What legalizing marijuana in New York could mean for local business, communities

Waiting for the Green Light

ROCHESTER, N.Y. (WROC) — For Roc NORML, the local chapter of a national group focused on reforming marijuana laws, legalization in New York would mean a victory lap. Adult recreational use is a major topic on Albany’s agenda for 2021. 

“It’s the third year really that the conversation has been taken seriously by the Governor’s office,” said Mary Kruger, Roc NORML’s Executive Director.

New Yorkers are taking it seriously as well. Studies done last month show a majority of people approve of legalizing marijuana. State Assemblymember Harry Bronson (D-138) has put his support behind the legislation, spearheaded by Assemblymember Crystal Peoples-Stokes (D-141). But Bronson says this bill is about something more. 

“It’s also the realization that the criminalization of the use of marijuana really has hurt our Black and Brown community,” Bronson said.

He says the revenue generated from marijuana sales could add an estimated $436 million dollars to the already strained state budget. Both Bronson and Kruger agree a good portion of the money needs to go back into minority neighborhoods. 

“We in the Assembly want a lot of those funds to go to the communities that have been underserved,” Bronson said.

“Workforce development, GED programs, or maybe fixing sidewalks or roads, things that those communities are lacking,” Kruger said.

Both Kruger and Bronson say this is also about equity when it comes to starting a legal marijuana business; they want to make sure major companies don’t take away all the opportunities.

“We want to make sure that regular folks can participate in this industry,” Bronson said.

Some, like Assemblyman Brian Manktelow (R-130) are on the fence.
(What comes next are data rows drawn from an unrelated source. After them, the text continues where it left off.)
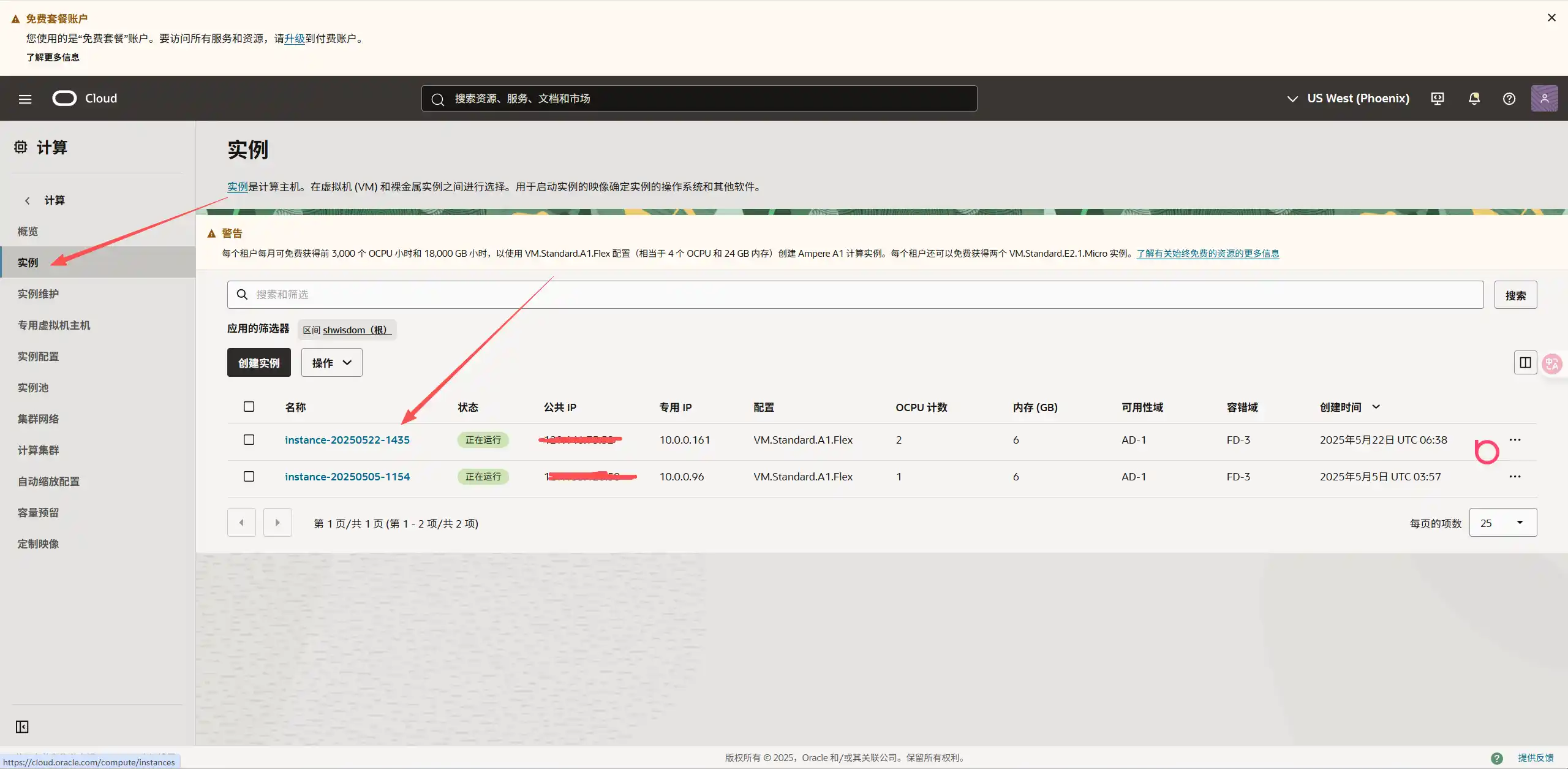Check the instance-20250505-1154 row checkbox
Image resolution: width=1568 pixels, height=769 pixels.
[x=249, y=477]
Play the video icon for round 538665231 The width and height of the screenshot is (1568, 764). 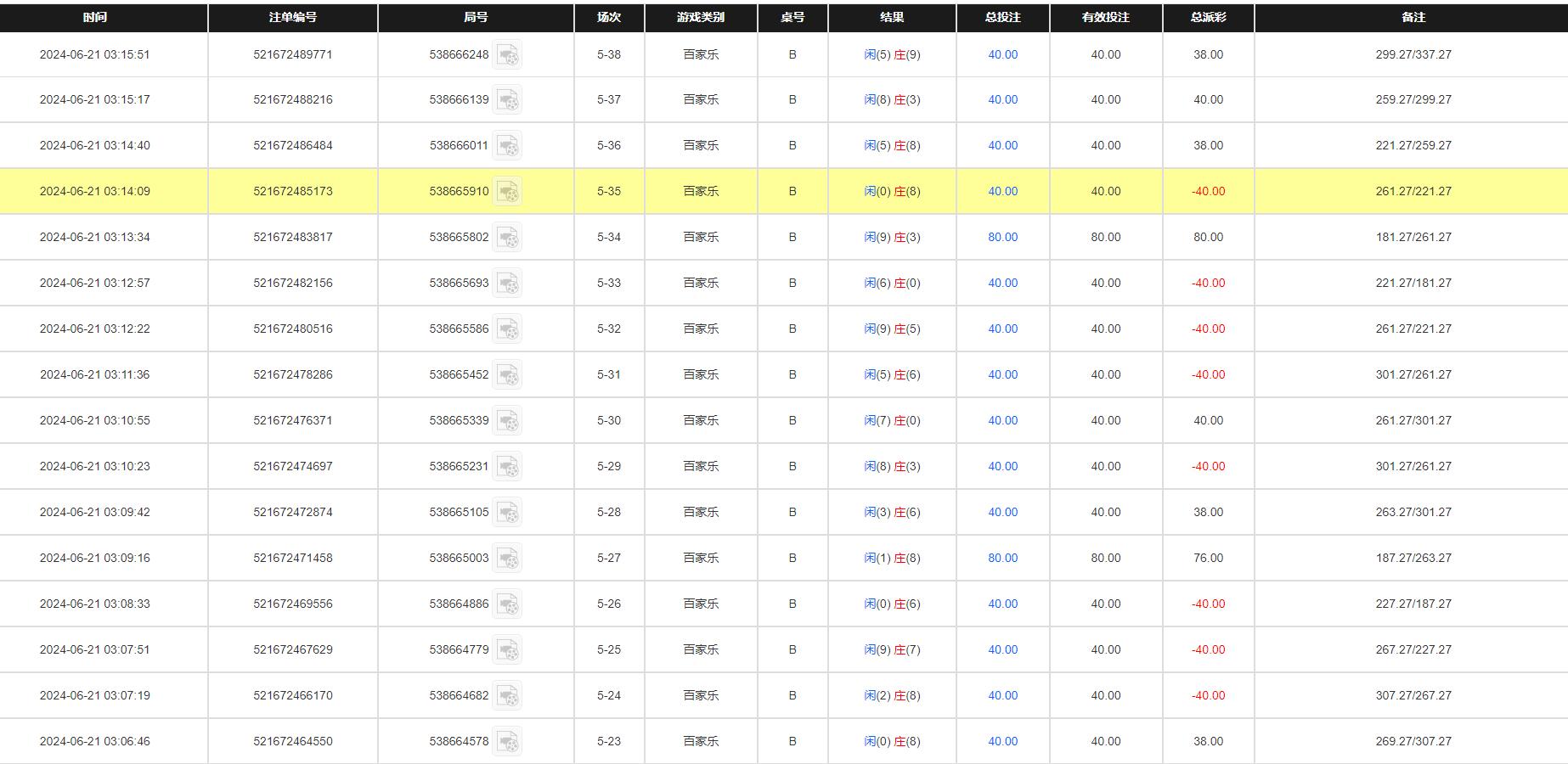(x=510, y=468)
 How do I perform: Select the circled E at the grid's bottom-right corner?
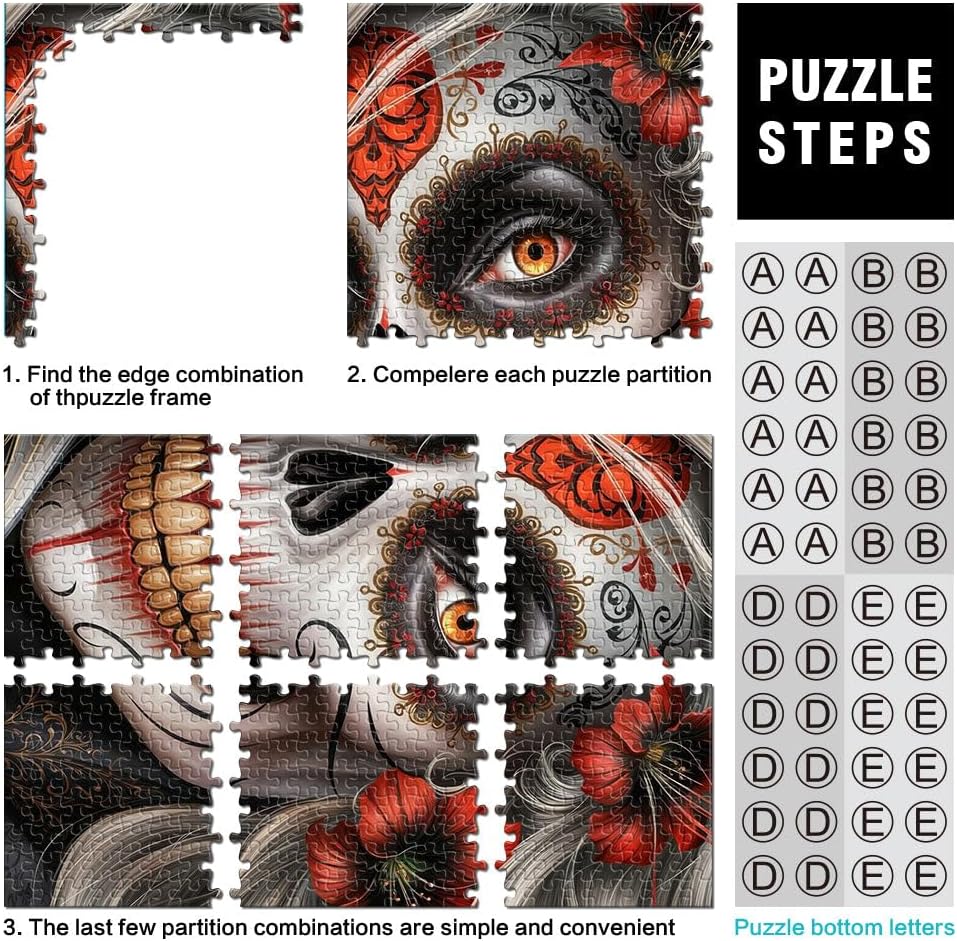[x=926, y=876]
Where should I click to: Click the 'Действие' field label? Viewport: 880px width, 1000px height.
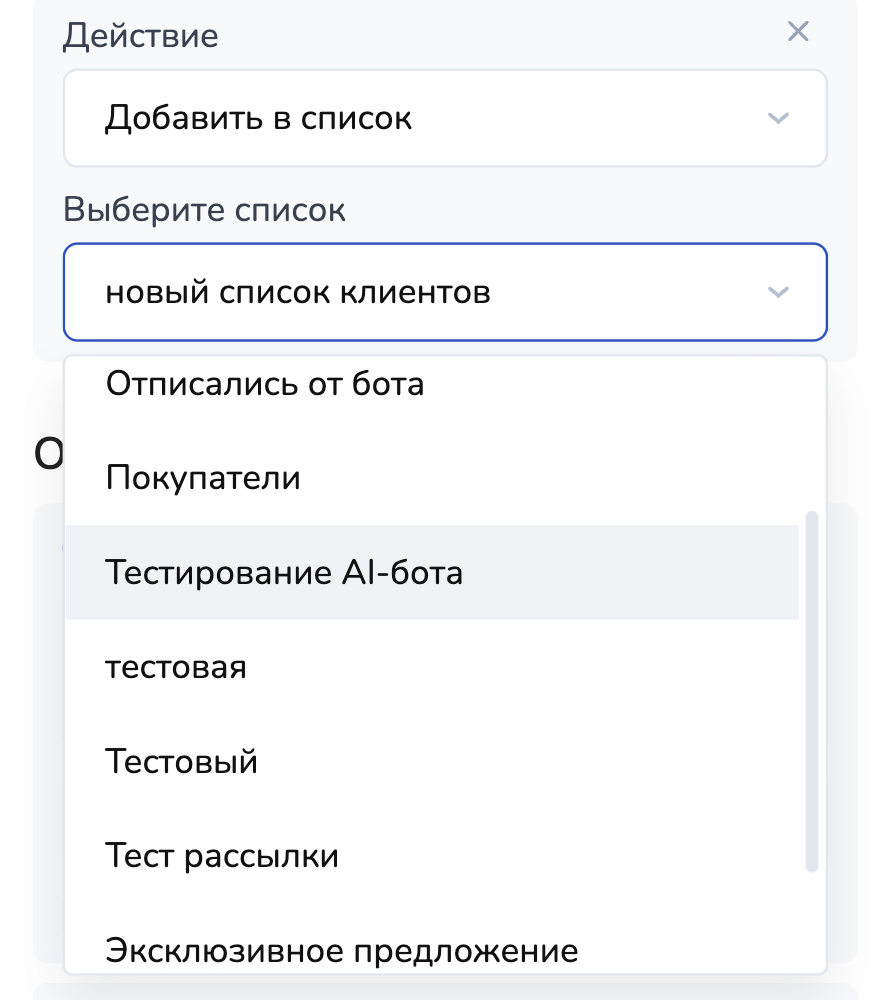coord(141,36)
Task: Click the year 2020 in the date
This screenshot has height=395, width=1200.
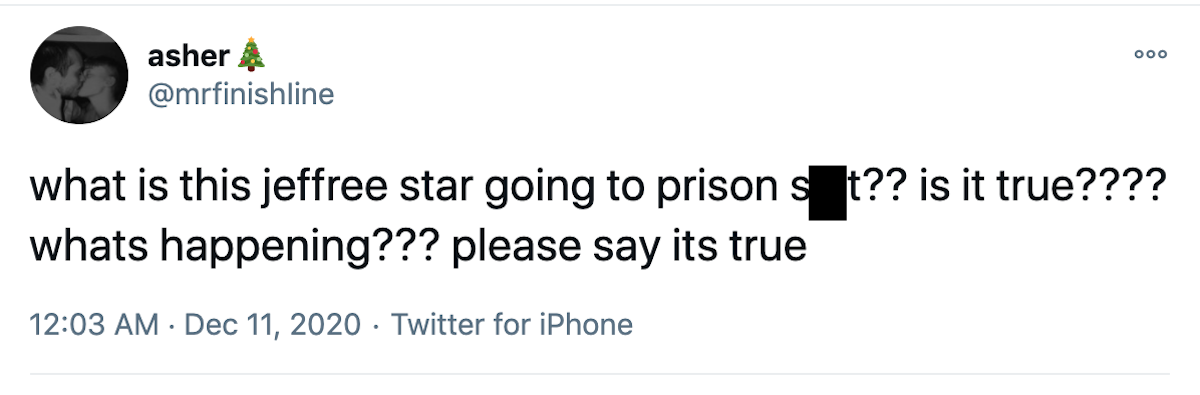Action: coord(329,325)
He said Tuesday, “This has been talked about for the last few years in Albany, will it actually get to the floor for a vote this year? Still not sure. Once I see the bill I will then reach out to the residents that I serve and get their input first of all. Then I will take a look at the pros and cons. I’ve always kept an open mind until the actual facts are in bill form.”

State Senator Pam Helming (R-54th District) said Wednesday, “This debate should be guided by facts and data. All parties need to be brought to the table including law enforcement, educators and the medical community. New York has a spending problem and marijuana legalization will not fix that. We should be talking about our local economic recovery plans, starting with getting people back to work safely.”

Some law enforcement organizations have raised concerns locally, fearing an uptick in driving under the influence of marijuana on the roadways.

Even if this bill passes, Kruger says the pot fight will reach another level, adding it will be about, “making sure that consumers continue to have rights and access to affordable and high-quality cannabis.”

Bronson says negotiations on the legalization legislation should begin in a few weeks, with the budget due to be passed before, or on the deadline of, April 1.

“I’m looking forward to continuing to push for it,” he said.